WHAT THE EXERCISE ASKS: When you retype the data, keep every word exactly and include none of the pictures.

►

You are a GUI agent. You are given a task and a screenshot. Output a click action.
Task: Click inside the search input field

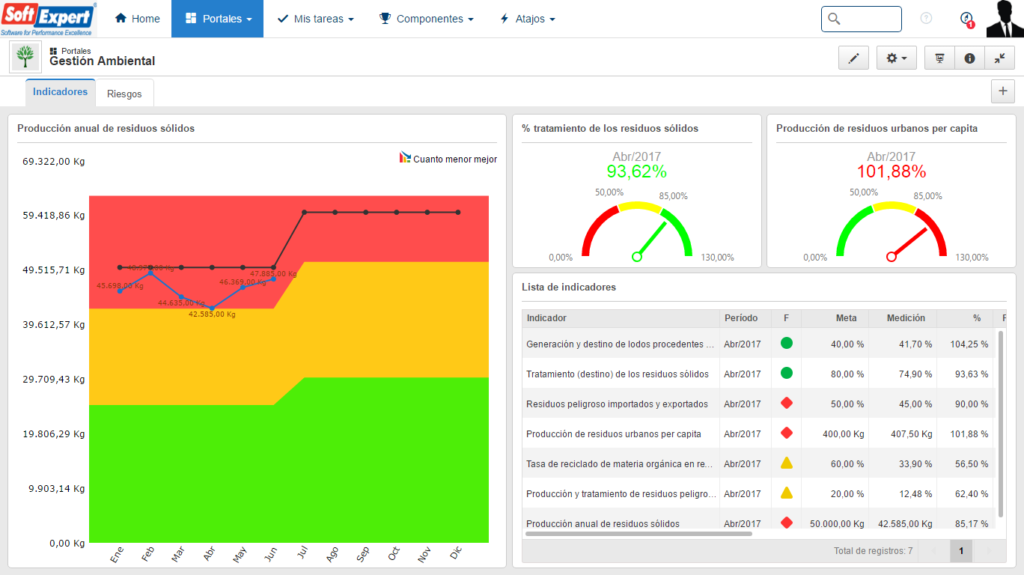point(861,19)
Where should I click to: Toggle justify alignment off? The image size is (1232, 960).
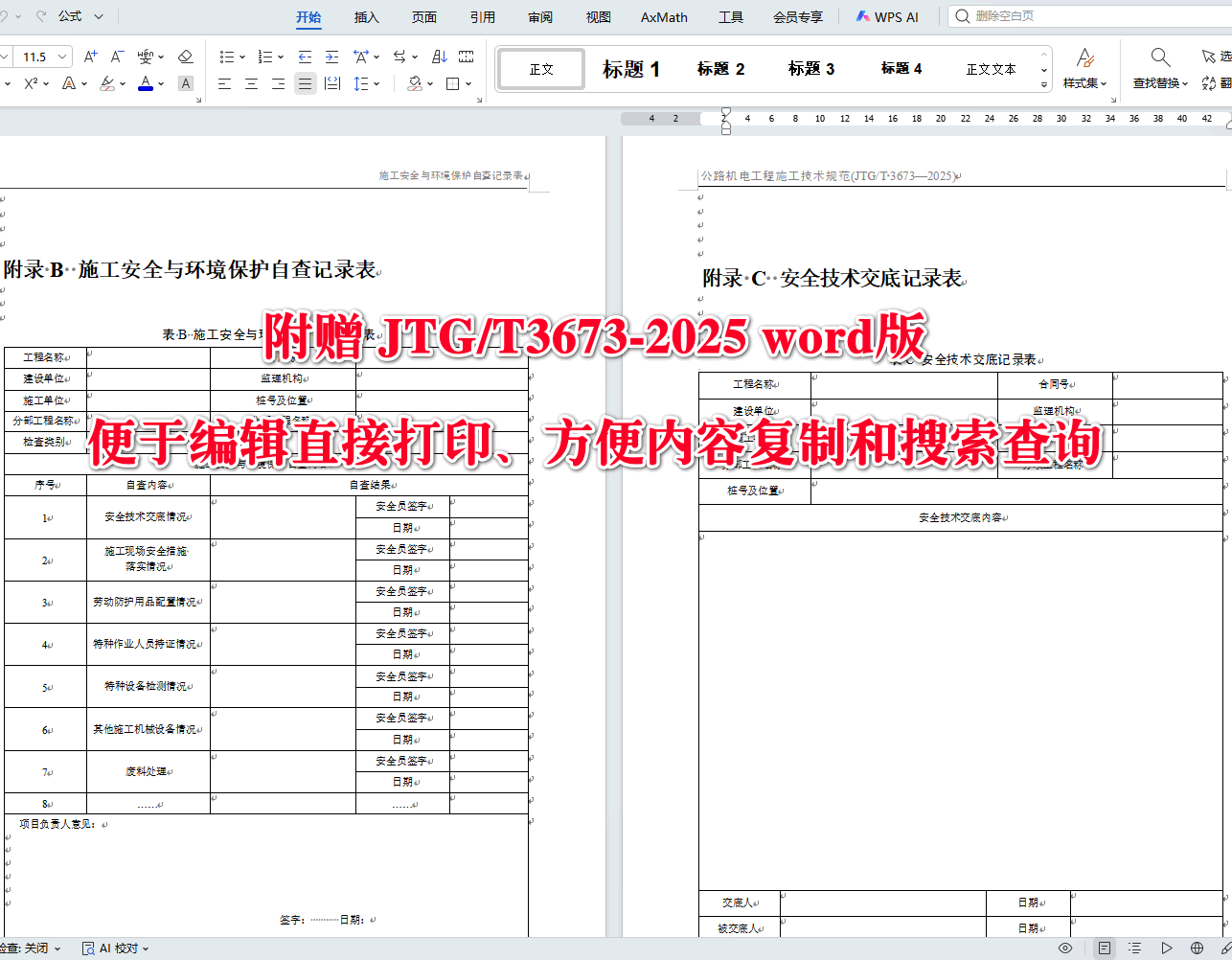pos(305,83)
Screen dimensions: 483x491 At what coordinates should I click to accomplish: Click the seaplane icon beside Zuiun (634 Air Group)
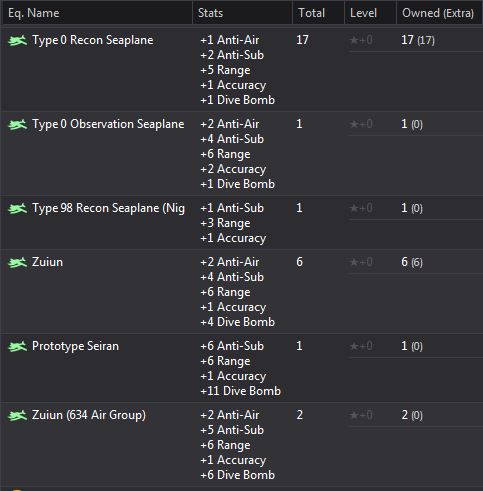(17, 416)
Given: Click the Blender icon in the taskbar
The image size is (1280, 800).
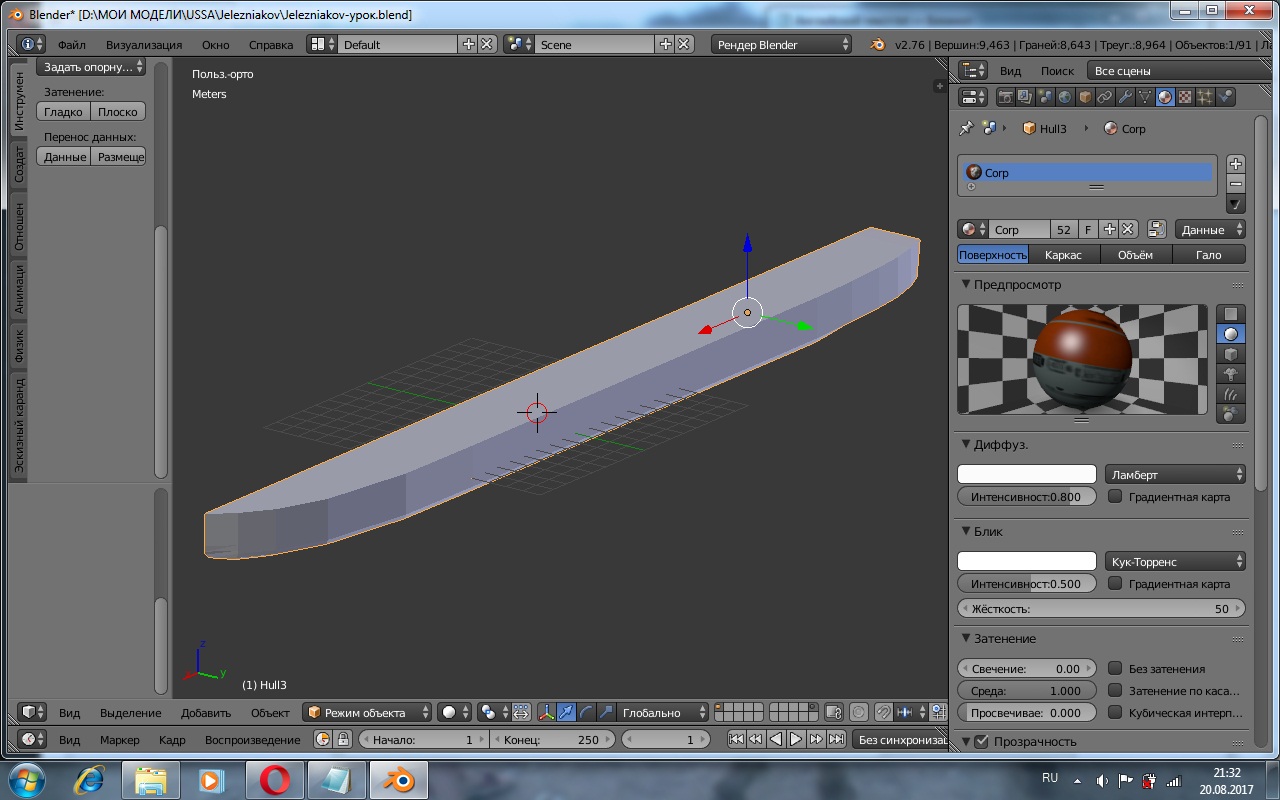Looking at the screenshot, I should point(399,779).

◄

SOLUTION TO THIS PROBLEM:
You are a GUI agent. You are given a task and a screenshot. Output a click action.
Task: Click inside the search input field

point(861,19)
Where should I click to: Toggle justify alignment off? The image size is (1232, 960).
pos(305,83)
Screen dimensions: 483x491 At what coordinates should I click to accomplish: Click the seaplane icon beside Zuiun (634 Air Group)
(17, 416)
Given: Click the Blender icon in the taskbar
The image size is (1280, 800).
Looking at the screenshot, I should point(399,779).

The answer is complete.